* [What you are asked to do]
Please output exactly the lines from the one containing "Español (975, 26)" through the last line of the records, both included.

* * *

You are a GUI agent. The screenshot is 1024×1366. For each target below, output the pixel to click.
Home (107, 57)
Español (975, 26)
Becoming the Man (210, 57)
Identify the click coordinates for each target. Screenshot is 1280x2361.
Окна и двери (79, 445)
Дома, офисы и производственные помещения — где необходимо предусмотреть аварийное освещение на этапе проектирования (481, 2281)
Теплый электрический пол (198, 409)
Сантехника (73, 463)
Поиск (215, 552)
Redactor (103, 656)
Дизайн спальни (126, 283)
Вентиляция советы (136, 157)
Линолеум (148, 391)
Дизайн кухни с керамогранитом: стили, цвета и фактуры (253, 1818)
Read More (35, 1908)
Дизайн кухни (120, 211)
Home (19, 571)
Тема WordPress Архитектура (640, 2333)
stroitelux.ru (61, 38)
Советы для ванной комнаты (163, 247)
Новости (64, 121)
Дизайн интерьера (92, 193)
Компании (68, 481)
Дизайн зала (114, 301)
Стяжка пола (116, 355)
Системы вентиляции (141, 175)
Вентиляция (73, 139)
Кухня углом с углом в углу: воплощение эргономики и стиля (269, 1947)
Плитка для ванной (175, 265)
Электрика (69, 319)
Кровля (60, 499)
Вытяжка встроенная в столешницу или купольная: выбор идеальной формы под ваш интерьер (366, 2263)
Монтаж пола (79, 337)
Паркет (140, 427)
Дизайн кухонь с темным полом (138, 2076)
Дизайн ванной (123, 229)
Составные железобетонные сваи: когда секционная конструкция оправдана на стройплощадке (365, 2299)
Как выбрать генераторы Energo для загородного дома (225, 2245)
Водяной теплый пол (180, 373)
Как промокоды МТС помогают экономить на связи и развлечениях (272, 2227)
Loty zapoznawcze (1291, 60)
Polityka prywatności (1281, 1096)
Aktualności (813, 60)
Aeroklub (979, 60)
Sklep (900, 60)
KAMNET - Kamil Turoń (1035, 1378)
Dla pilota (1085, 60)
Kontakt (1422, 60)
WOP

* * *

* [Solution for this exercise]
Español (975, 26)
Becoming the Man (210, 57)
Identify the click coordinates for each target. Screenshot is 1280x2361.
Окна и двери (79, 445)
Дома, офисы и производственные помещения — где необходимо предусмотреть аварийное освещение на этапе проектирования (481, 2281)
Теплый электрический пол (198, 409)
Сантехника (73, 463)
Поиск (215, 552)
Redactor (103, 656)
Дизайн спальни (126, 283)
Вентиляция советы (136, 157)
Линолеум (148, 391)
Дизайн кухни с керамогранитом: стили, цвета и фактуры (253, 1818)
Read More (35, 1908)
Дизайн кухни (120, 211)
Home (19, 571)
Тема WordPress Архитектура (640, 2333)
stroitelux.ru (61, 38)
Советы для ванной комнаты (163, 247)
Новости (64, 121)
Дизайн интерьера (92, 193)
Компании (68, 481)
Дизайн зала (114, 301)
Стяжка пола (116, 355)
Системы вентиляции (141, 175)
Вентиляция (73, 139)
Кухня углом с углом в углу: воплощение эргономики и стиля (269, 1947)
Плитка для ванной (175, 265)
Электрика (69, 319)
Кровля (60, 499)
Вытяжка встроенная в столешницу или купольная: выбор идеальной формы под ваш интерьер (366, 2263)
Монтаж пола (79, 337)
Паркет (140, 427)
Дизайн кухонь с темным полом (138, 2076)
Дизайн ванной (123, 229)
Составные железобетонные сваи: когда секционная конструкция оправдана на стройплощадке (365, 2299)
Как выбрать генераторы Energo для загородного дома (225, 2245)
Водяной теплый пол (180, 373)
Как промокоды МТС помогают экономить на связи и развлечениях (272, 2227)
Loty zapoznawcze (1291, 60)
Polityka prywatności (1281, 1096)
Aktualności (813, 60)
Aeroklub (979, 60)
Sklep (900, 60)
KAMNET - Kamil Turoń (1035, 1378)
Dla pilota (1085, 60)
Kontakt (1422, 60)
WOP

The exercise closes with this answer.